Análisis de Guillermo Barba @memobarba para semanario financiero Santa Cruz Económico. FOTO: Guillermo Barba: licenciado en economía por la Universidad Nacional Autónoma de México (UNAM) y Máster en Economía de la Escuela Austríaca por la Universidad Rey Juan Carlos  (URJC) de Madrid, España. Es un profesional formado además en las teorías de la Nueva Escuela Austríaca de Economía (NASOE, por sus siglas en inglés), fundada por el Prof. Antal Fékete. Fue alumno de prominentes pensadores “austríacos” como Jesús Huerta de Soto, Miguel Angel Alonso, Philipp Bagus y Juan Ramón Rallo. Es un férreo defensor de la libertad individual, de la propiedad privada, los mercados libres y el dinero honesto. Es promotor del patrón oro y de la monetización de la plata.

 

Los avances tecnológicos y científicos, la conexión en tiempo real en todas partes del mundo, la innovación médica y la investigación y desarrollo en varios campos han sido tan grandes en los últimos años que a veces olvidamos que la raza humana ha luchado miles de años por sobrevivir en este mundo.
Los fenómenos naturales (o provocados por el hombre) nos hacen ver nuestra fragilidad como especie, pero a la vez nos muestran nuestra resistencia ante tiempos difíciles.

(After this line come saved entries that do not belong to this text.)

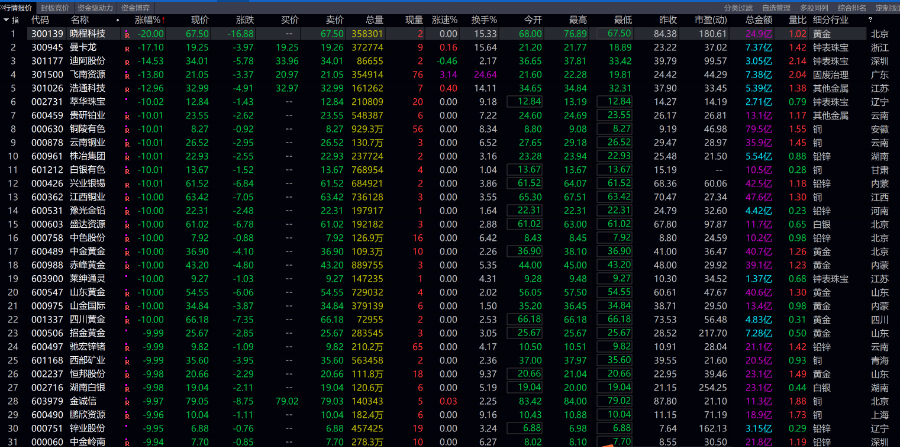Click the R icon beside 贵研铂业

coord(127,115)
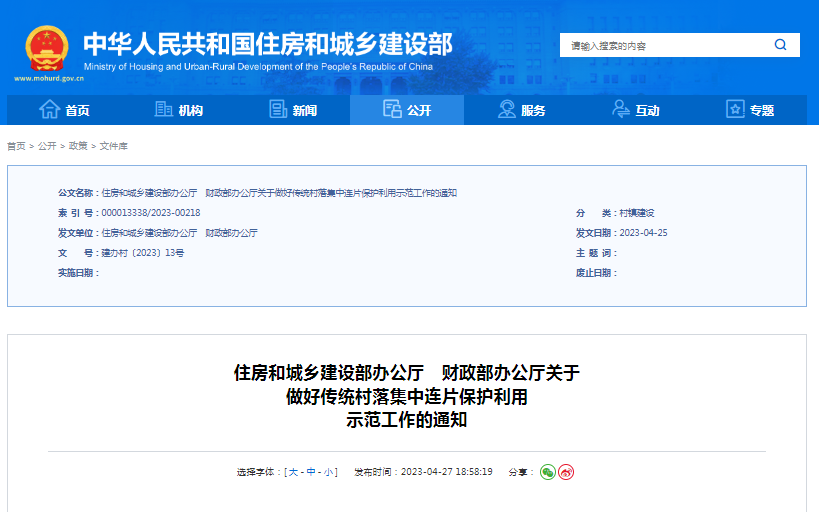819x512 pixels.
Task: Click the star icon beside 专题
Action: click(x=735, y=110)
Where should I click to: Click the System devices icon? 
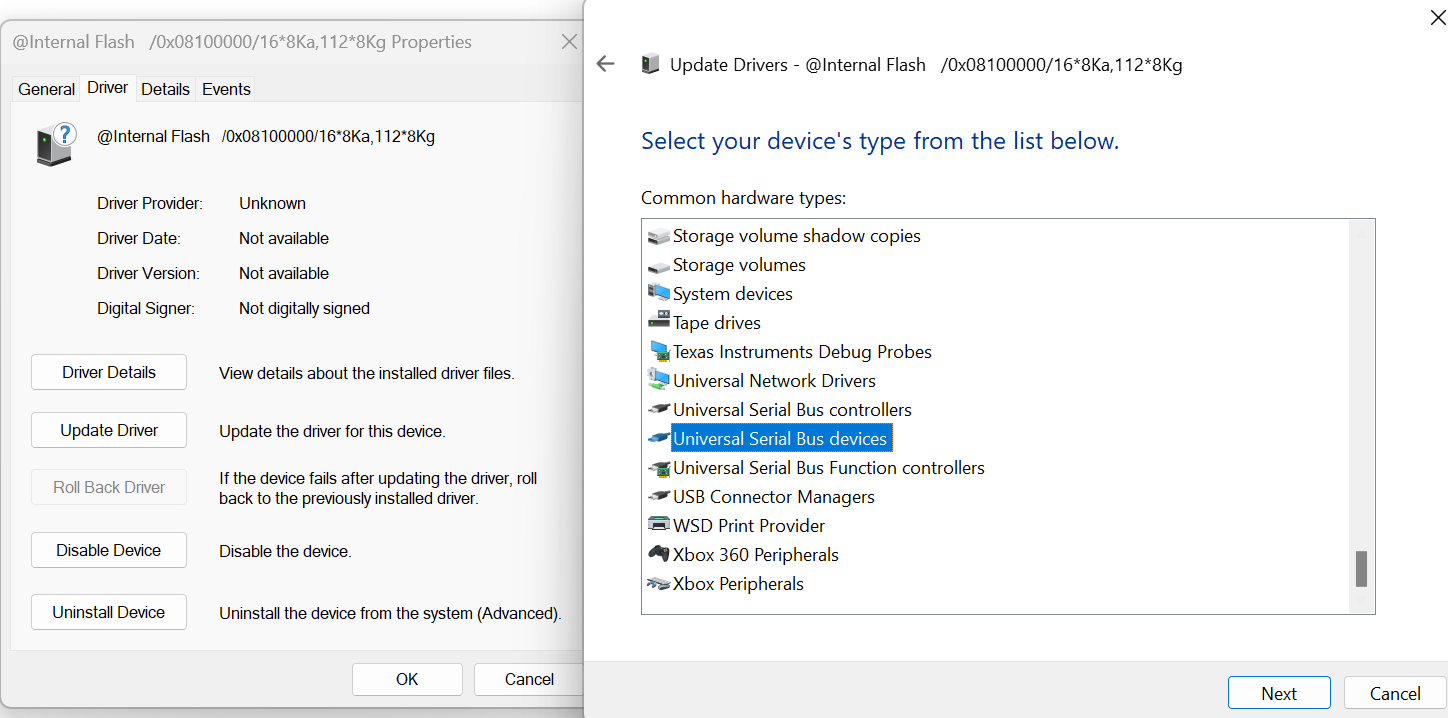pos(658,293)
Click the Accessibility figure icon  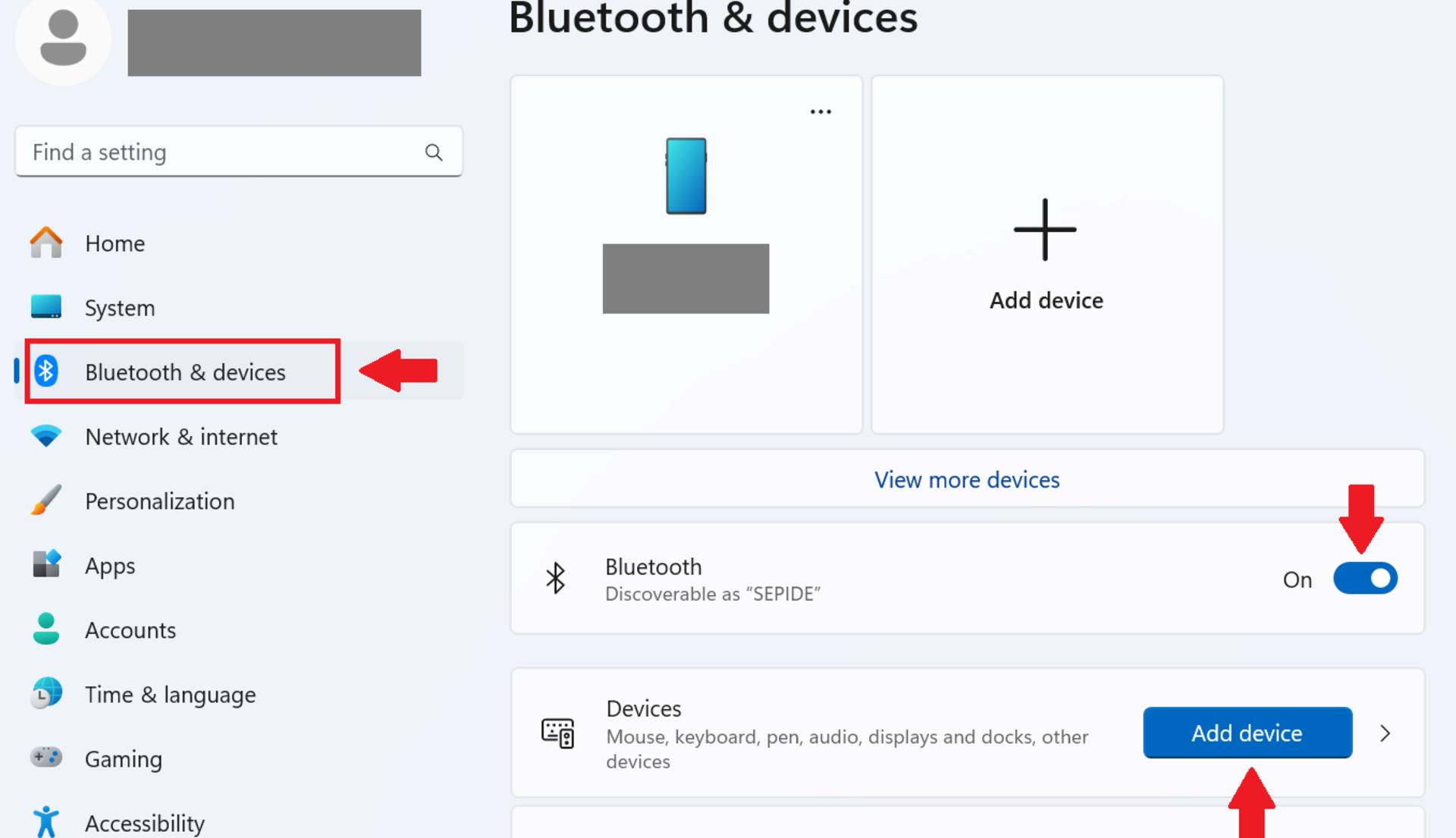tap(46, 821)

Una muestra de ello es el vórtice polar que golpeó la Costa Este de los Estados Unidos la semana pasada, provocando temperaturas de hasta cuarenta grados bajo cero. La ciudad de Chicago llegó a estar más fría que el planeta Marte.
Este fenómeno causó decenas de muertos, pero sin duda habrían sido muchos más de no haber sido por todos los avances que acabamos de mencionar. Y todo esto se ha logrado gracias al capitalismo, comenta Raymond C. Niles en un artículo para el American Institute for Economic Research (AIER).

“El capitalismo es el sistema de libertad, de libertad individual y derechos de propiedad privada, que permite y recompensa a las personas por tomar sus ideas y convertirlas en productos y servicios que se benefician a sí mismos y a otros a través del comercio. En la medida en que existe, el capitalismo desata el ingenio humano que nos mantiene vivos y cómodos en esta mañana insólitamente fría”, escribe Niles, a propósito del intenso clima que azotó a Estados Unidos.
“Tengo suerte de estar vivo. Me llevaría solo un par de horas morir de hipotermia si estuviera afuera en ese clima. Pero no solo estoy vivo, estoy cómodo.”
El autor agrega que, en la medida en que las sociedades abrazan el capitalismo, experimentan el crecimiento económico y prosperidad que se traducen, en comodidad, seguridad y el placer de las personas. Hace 200 años esto no habría sido posible.

En el año 1800, cita Raymond Niles, la esperanza de vida era de 29 años y ahora es de 72; el 43% de los niños moría a los cinco años, hoy es solamente el 4%; el analfabetismo era del 88%, hasta bajar al 15%. La pobreza extrema ha bajado del 89% a un 10%.
Coincidimos plenamente con esta visión. En un mundo imperfecto, el (mal llamado) capitalismo es un (mal llamado también) “sistema” que ha respaldado más avances y otorgado más oportunidades a la humanidad, ha sacado a más personas de la pobreza, aumentado la esperanza de vida y se ha vuelto un vehículo de movilidad y progreso social.
Por ello hay que desconfiar de aquellos que nos digan que “estamos peor que antes”, solamente hay que pensar en lo dura que era la vida hace dos siglos y que las comodidades a las que hoy tenemos acceso nunca las habrían podido imaginar nuestros antepasados.
Gracias a la economía de mercado (nombre adecuado del “capitalismo”) y a su institución fundamental -la libertad y su manifestación objetiva, la propiedad privada-, la persona promedio del mundo de hoy tiene mayor esperanza de vida, vive más segura, cómoda y con mayores “lujos” de los que en el pasado disfrutaron grandes reyes.
La humanidad aún enfrenta retos, pero de la mano de la acción empresarial humana, los seguirá superando todos.